Magic Slim's a man of few words, but the blues speaks for itself

Here's a tip for aspiring music journalists: think twice before you call an old bluesman at his hotel after 10 p.m. If he's anything like 71-year-old Morris Holt—aka Magic Slim—he might say, “Well, I was damn well asleep there!” and then answer most of your questions with a grunted “Yeah”. Then you've got your own case of the blues as you try to cobble together a passable article out of a one-way conversation.

Lucky for me, the story of Holt's musical life is interesting enough without injecting choice sound bites from him. Born the son of a Mississippi sharecropper, Holt first got hooked on the blues after hearing John Lee Hooker's “Boogie Chillen” on the radio. His first love was the piano, but after he lost the little finger of his right hand in a cotton-gin accident he took up guitar. When I called him after bedtime at his Windy City motel and asked whether he'd trade his current fretboard skills for a life spent with all 10 fingers, he sloughed off the importance of pinkies. “It don't bother me none,” he said of the missing digit.

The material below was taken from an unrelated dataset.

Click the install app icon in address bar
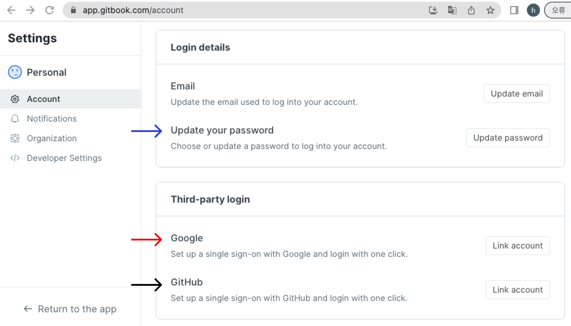This screenshot has height=326, width=571. [x=433, y=10]

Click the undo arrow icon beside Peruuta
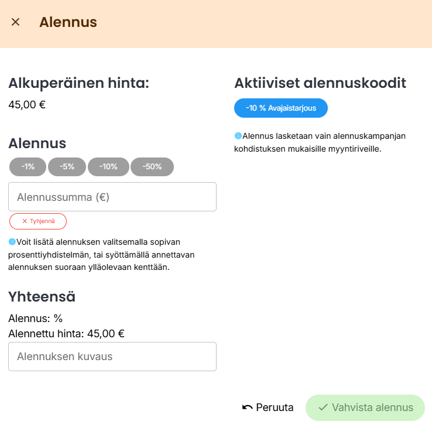(248, 408)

When Holt was 11 years old he became close friends with schoolmate Samuel Maghett, who would become famous as blues legend Magic Sam and eventually bestow a similar moniker on Holt, due to his lanky physique. A fierce guitarist best known for the much-covered '57 classic “All Your Love”, Maghett would also play the role of Holt's musical mentor. “I learnt a lotta licks from him,” Holt offered.

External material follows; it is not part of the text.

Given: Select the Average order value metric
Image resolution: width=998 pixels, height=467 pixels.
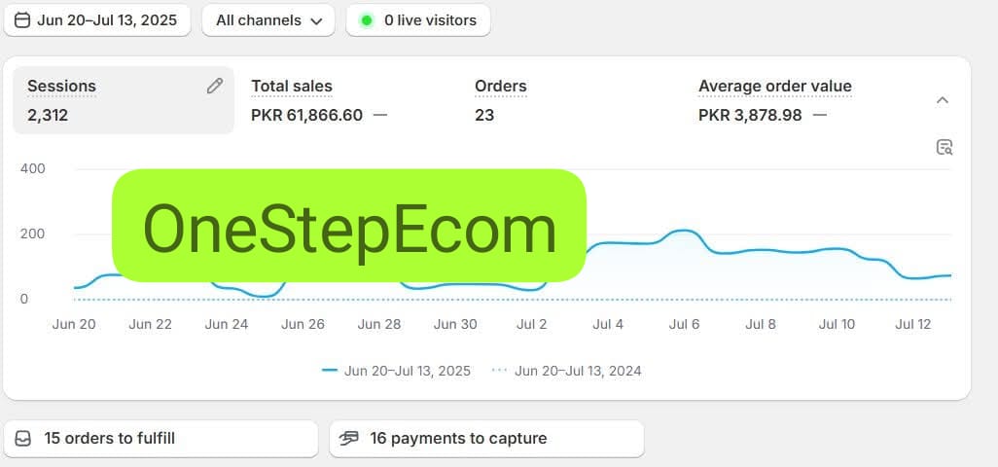Looking at the screenshot, I should [774, 100].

Holt followed Maghett's lead and moved to the electric-blues hotbed of Chicago, where, in 1967, he formed his own group, Magic Slim & the Teardrops, and became a fixture in the juke joints of the city's South Side. In '77 he recorded his first album, Born Under a Bad Sign, which was also the title track of a 1967 album by Albert King. “That's what my record company wanted to name it,” recalled Holt. “I went, ‘Okay, that's a pretty name.' ”

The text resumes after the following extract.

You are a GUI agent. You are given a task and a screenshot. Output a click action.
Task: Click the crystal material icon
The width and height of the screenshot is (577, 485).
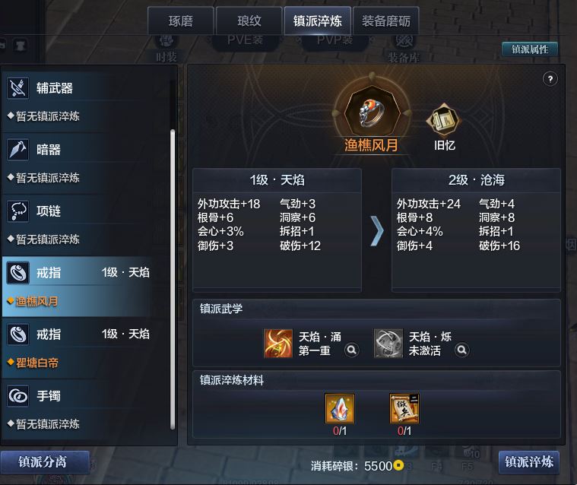(340, 408)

The latest Magic Slim & the Teardrops release, Midnight Blues, continues the tradition of Holt's genuine house-rocking blues, characterized by his intense guitar work and earthy vocals. As well as five originals, it includes a couple of tunes by Muddy Waters, who was just one of the many greats to influence Holt. “I loved 'em all,” he pointed out. “You never know when you're gonna use them [the influences], but the way I see it is, I'll know 'em.”

One of the Waters covers, the timely “You Can't Lose What You Never Had”, sports a harmonica solo from former Waters sideman James Cotton. Midnight Blues also features guest appearances by guitarists Lonnie Brooks, Little Ed Williams, and Elvin Bishop, all of whom Holt describes as old friends.

On a sad note, three days before our chat, Holt's brother and long-time Teardrops bassist Nick Holt succumbed to brain cancer at the age of 69. And mere hours before my call diverted Slim from his rendezvous with the sandman, word of Michael Jackson's death had started to spread. The passing of the troubled King of Pop wasn't exactly tearing Holt apart, though.

“Michael was all right,” he said, “but you know he didn't play no blues.”

Magic Slim & the Teardrops play the Yale Hotel next Thursday (July 16).